• [About this task]
Where an entry below contains an image, skip the image and reproduce the rest exactly.

Task inputs Block Start

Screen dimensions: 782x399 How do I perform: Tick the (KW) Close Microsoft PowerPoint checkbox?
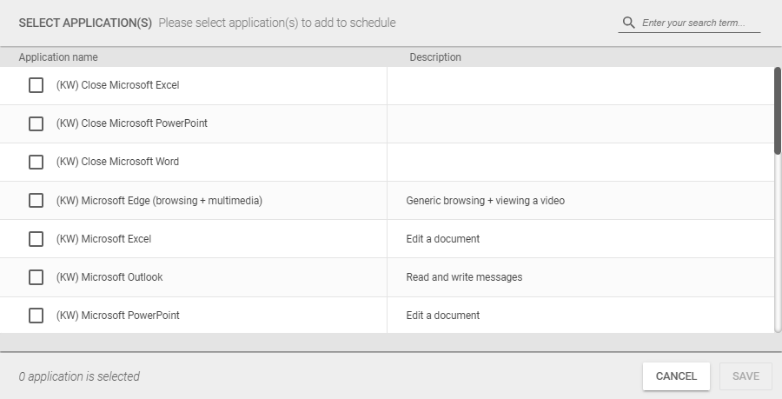click(x=36, y=123)
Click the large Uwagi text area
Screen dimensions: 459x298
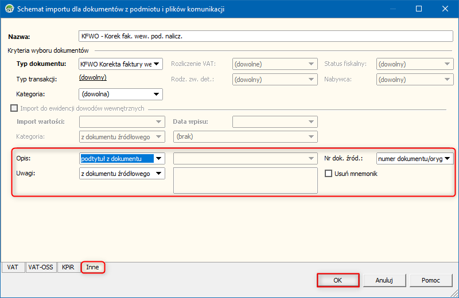click(x=245, y=181)
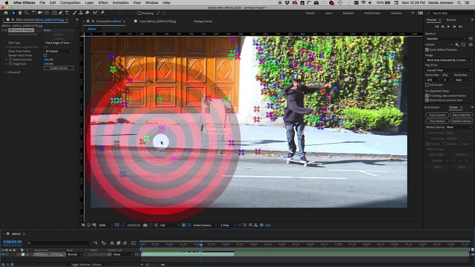
Task: Uncheck Cache Before Playback
Action: [x=427, y=50]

Task inputs Block End

• [Reply]
Screen dimensions: 782x399 How do I perform: Tick the (KW) Close Microsoft PowerPoint checkbox?
click(x=36, y=123)
Click the large Uwagi text area
Screen dimensions: 459x298
click(x=245, y=181)
Task: Uncheck Cache Before Playback
Action: [x=427, y=50]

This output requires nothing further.